**Work to be completed**:
According to the article on microbes in cleaner environments, what kind of bacteria did the microbial population tend toward as an environment got cleaner?

**Source text**:
:::::
Cleaner environments have more-resistant microbes

Hospitals have less-diverse microbial populations, and those microbes have more resistance mechanisms

by Celia Arnaud
March 6, 2019 | A version of this story appeared in Volume 97, Issue 10

 

Photo of a hospital corridor with a nurse pushing a gurney.
Credit: Shutterstock
Hospitals have less-diverse but more-resistant microbe populations.

Trying to control the microbial population in settings such as hospitals may have unintended negative consequences. A new study reports that the microbiomes in such highly controlled environments are much less diverse but have a broader arsenal of resistance mechanisms than the microbiomes in less tightly controlled ones (Nat. Commun. 2019, DOI: 10.1038/s41467-019-08864-0). These trends suggest we need to rethink how we manage microbial diversity in hospitals to slow the spread of resistant bacteria.

Alexander Mahnert, a postdoctoral researcher at Graz University of Technology, and coworkers collected samples from surfaces in a variety of buildings. They sequenced bacterial DNA in the samples and used computational methods to reconstruct the genomes of individual microbial species present. The researchers found that more-controlled environments had just as many bacteria as less-controlled environments but fewer species of bacteria.

The cleaner an environment was, the more the microbial population tended toward gram-negative bacteria, the researchers found. Gram-negative bacteria have an outer cell membrane surrounding their cell wall. This extra barrier relative to gram-positive bacteria makes them harder to target with antimicrobial drugs.
:::::
**Information supplied**:
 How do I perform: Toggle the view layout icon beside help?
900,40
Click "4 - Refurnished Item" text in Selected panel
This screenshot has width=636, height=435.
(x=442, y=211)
:::::
**Expected answer**:
Gram-negative bacteria